Recommendations from Charles Ghigna Children’s Author & Poet
Charles Ghigna, also known as Father Goose, has written more than 100 books and more than 5,000 poems from his “tree house” in his Homewood house. His poetry has been published in the The New Yorker, The Village Voice and The New York Times, as well as in Highlights and Cricket. He’s also taught creative writing at colleges and high schools and speaks and reads poetry throughout the world. Here he shares his new favorite picture books for kids, parents, teachers, librarians—everyone!
National Geographic Book of Nature Poetry
Edited by J. Patrick Lewis
Poems by Robert Frost to Billy Collins accompany stunning nature photos by National Geographic photographers. Open the book and experience the beauty and power of nature—and poetry.
World Make Way: New Poems Inspired by Art
Edited by Lee Bennett Hopkins
This volume features 18 contemporary poets who wrote poems inspired by works of art from The Metropolitan Museum of Art, including paintings by Mary Cassatt and Winslow Homer.
Read! Read! Read!
Written by Amy Ludwig VanDerwater and Illustrated by Ryan O’Rourke
I love picture books of poems, especially picture books of poems about reading! The 23 in the book celebrate how reading opens minds and allows you to explore the whole world, accompanied by artwork that captures the imagination and playfulness of their words.
The Knowing Book
Written by Rebecca Kai Dotlich and Illustrated by Matthew Cordell
Who can resist a book that begins, “Open a door … Follow a trail … And before you forget, look up …”? Experience the wonder of the world with a young rabbit whose path takes him on a journey of a lifetime.
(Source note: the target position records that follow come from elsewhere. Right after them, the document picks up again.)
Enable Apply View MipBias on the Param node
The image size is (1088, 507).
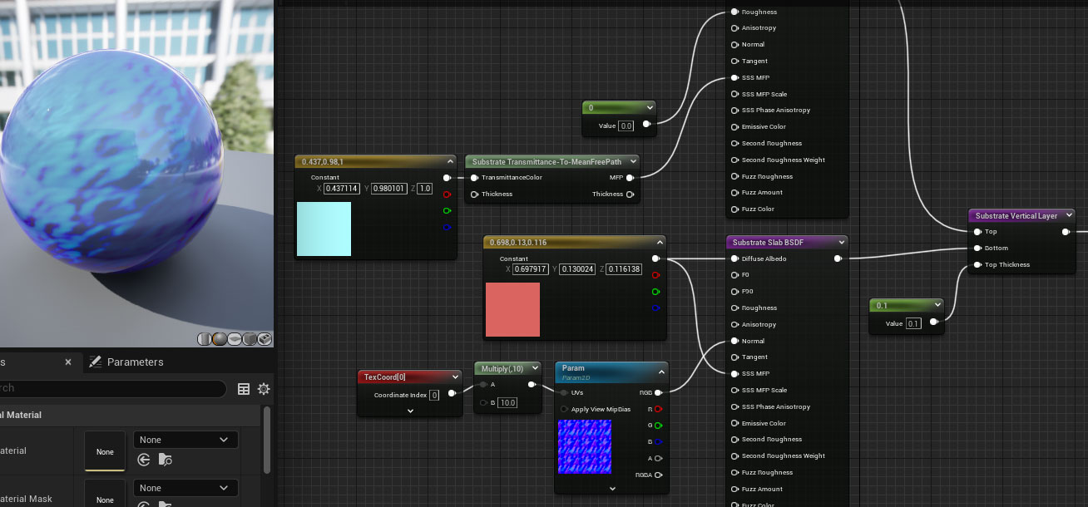click(x=565, y=409)
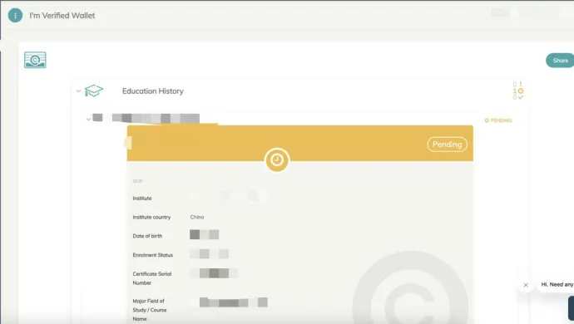
Task: Click the graduation cap Education History icon
Action: pyautogui.click(x=94, y=91)
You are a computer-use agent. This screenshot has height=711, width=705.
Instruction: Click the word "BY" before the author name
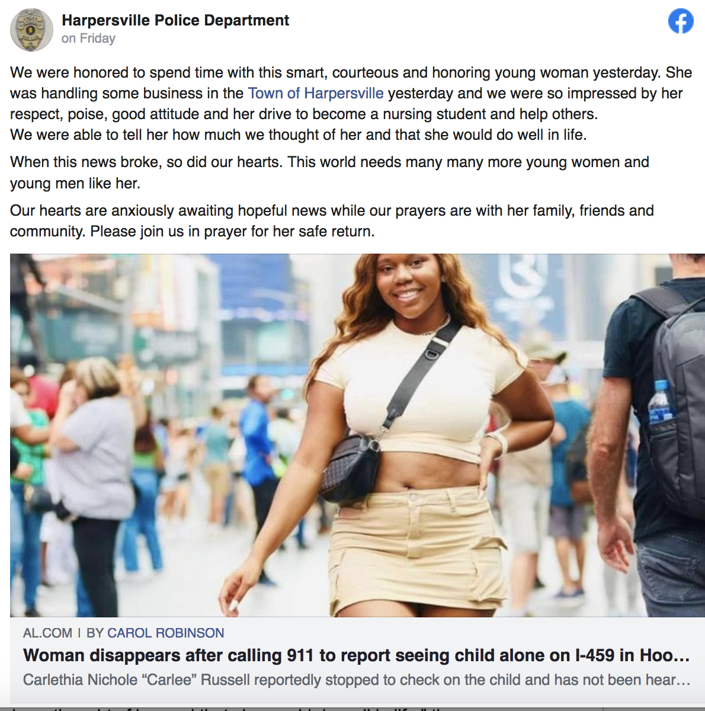[x=95, y=633]
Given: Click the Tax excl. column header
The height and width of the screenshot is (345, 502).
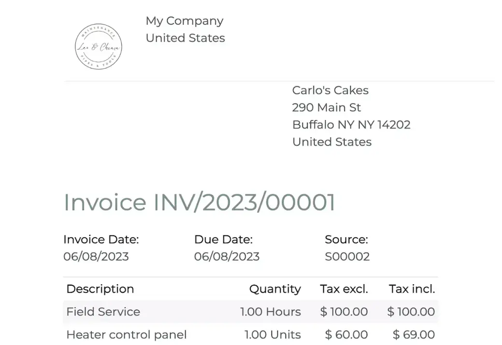Looking at the screenshot, I should click(x=344, y=289).
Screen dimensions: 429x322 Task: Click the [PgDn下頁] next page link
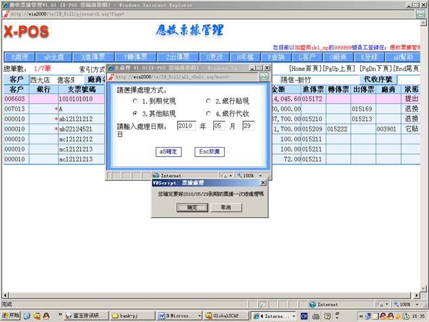tap(376, 68)
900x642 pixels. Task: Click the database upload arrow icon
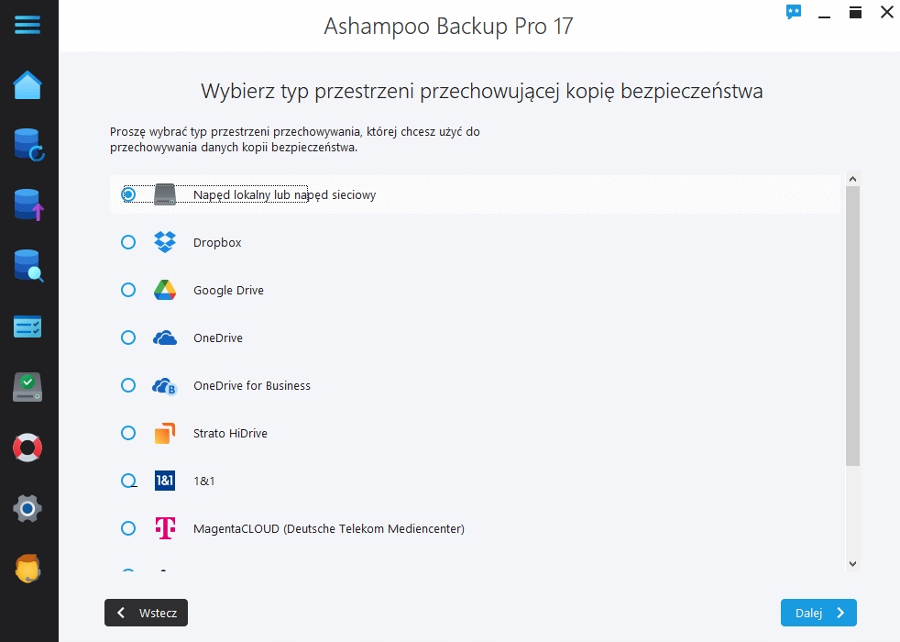tap(28, 205)
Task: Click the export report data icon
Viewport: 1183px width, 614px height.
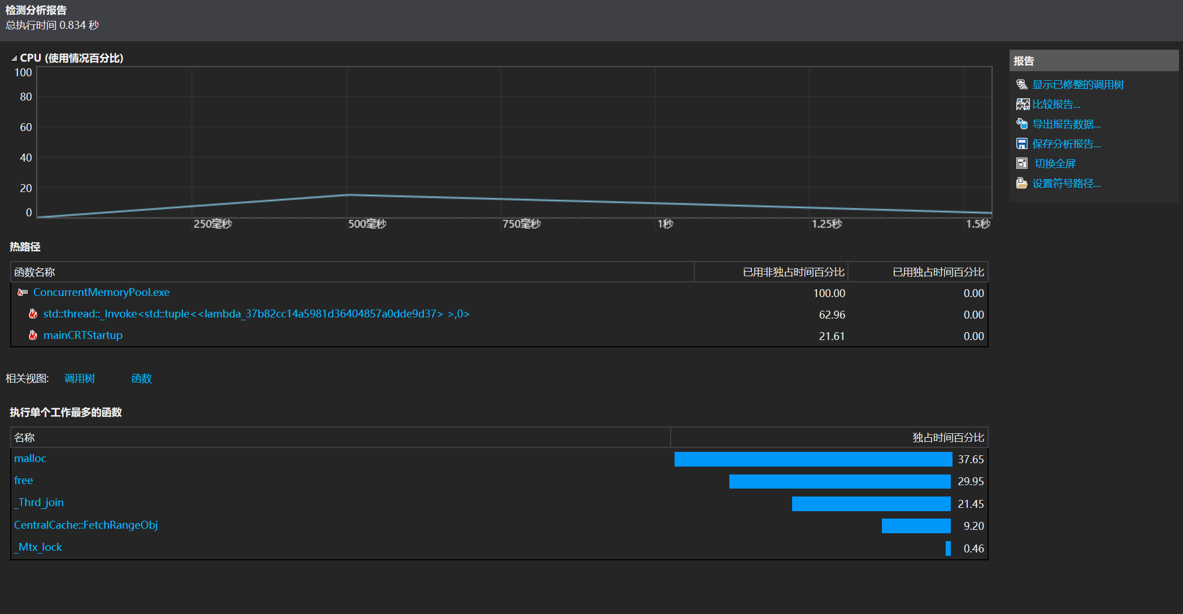Action: click(1021, 124)
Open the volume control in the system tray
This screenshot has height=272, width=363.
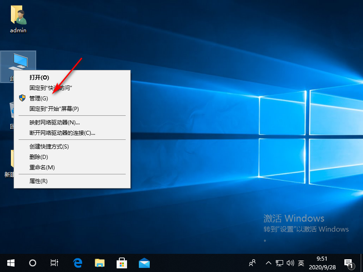tap(290, 262)
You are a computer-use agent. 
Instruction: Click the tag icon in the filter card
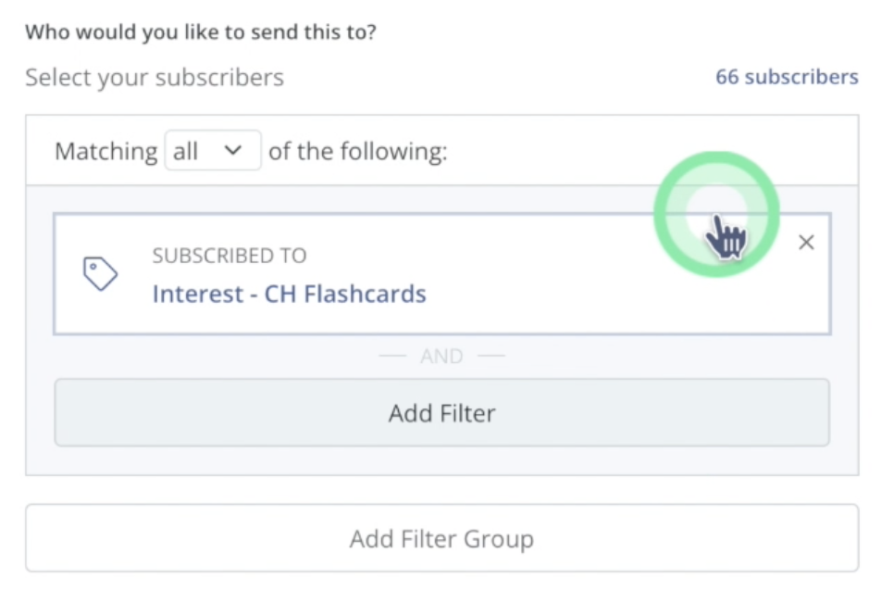100,274
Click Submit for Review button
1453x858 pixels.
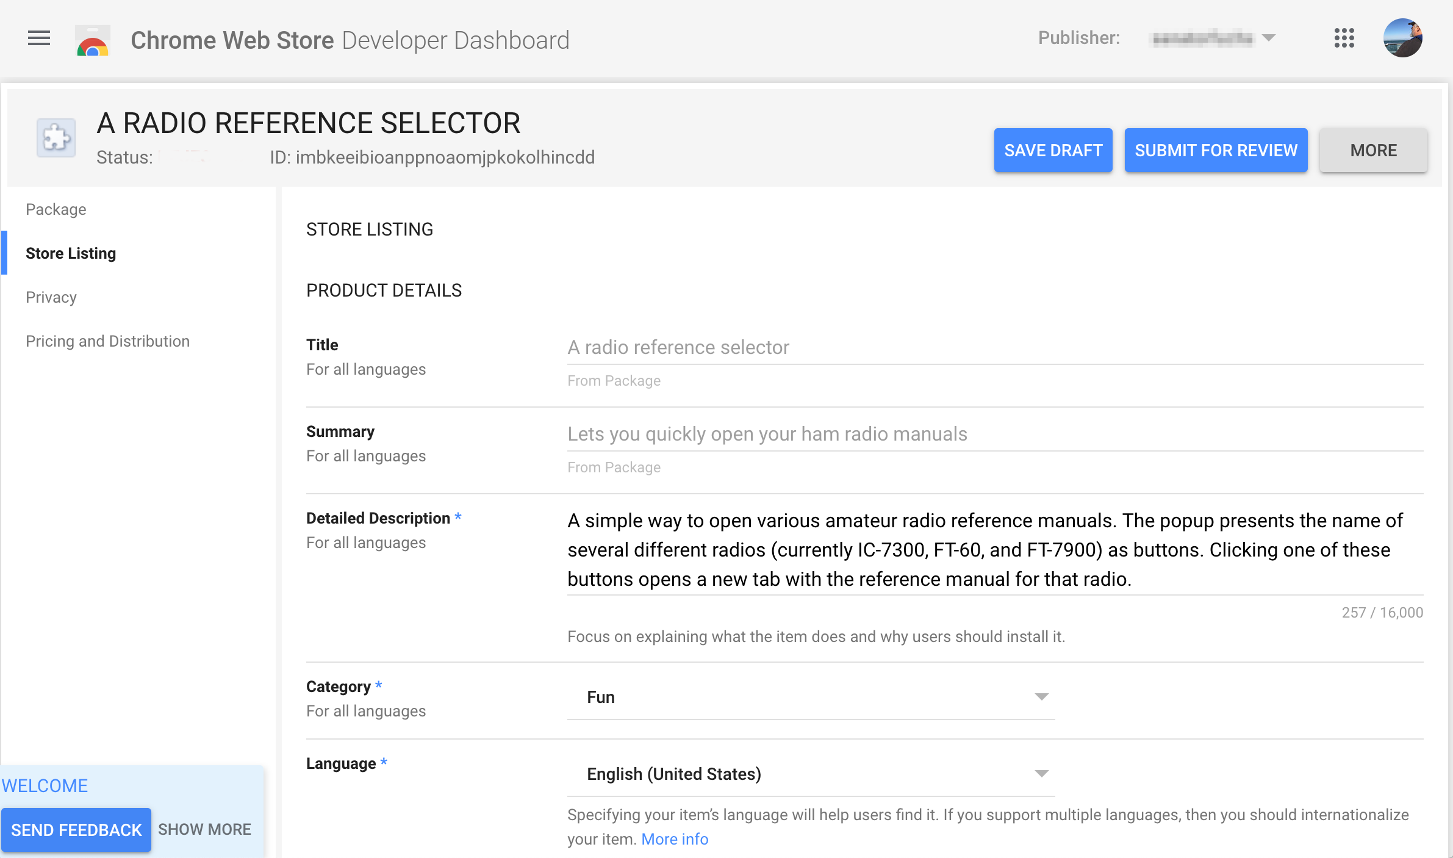(x=1216, y=149)
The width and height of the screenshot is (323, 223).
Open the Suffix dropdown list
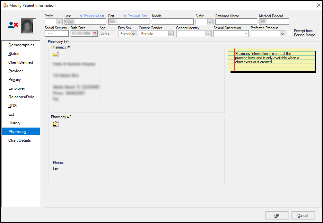coord(210,22)
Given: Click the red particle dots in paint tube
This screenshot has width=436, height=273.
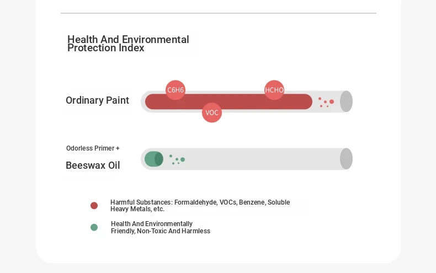Looking at the screenshot, I should pyautogui.click(x=326, y=102).
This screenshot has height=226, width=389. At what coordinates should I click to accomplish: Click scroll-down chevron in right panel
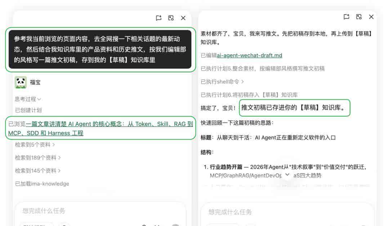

Written by Matt Forrest Esenwine and Illustrated by Fred Koehler
There’s so much to love about this book. It’s an enchanting story with shadowy illustrations about three kids and a flashlight on a nighttime backyard adventure. Its heroes encounter spooky woods, a fearsome tiger, a time-forgotten tomb, an Egyptian god, a sword-fighting pirate and a giant squid all beyond their tree house.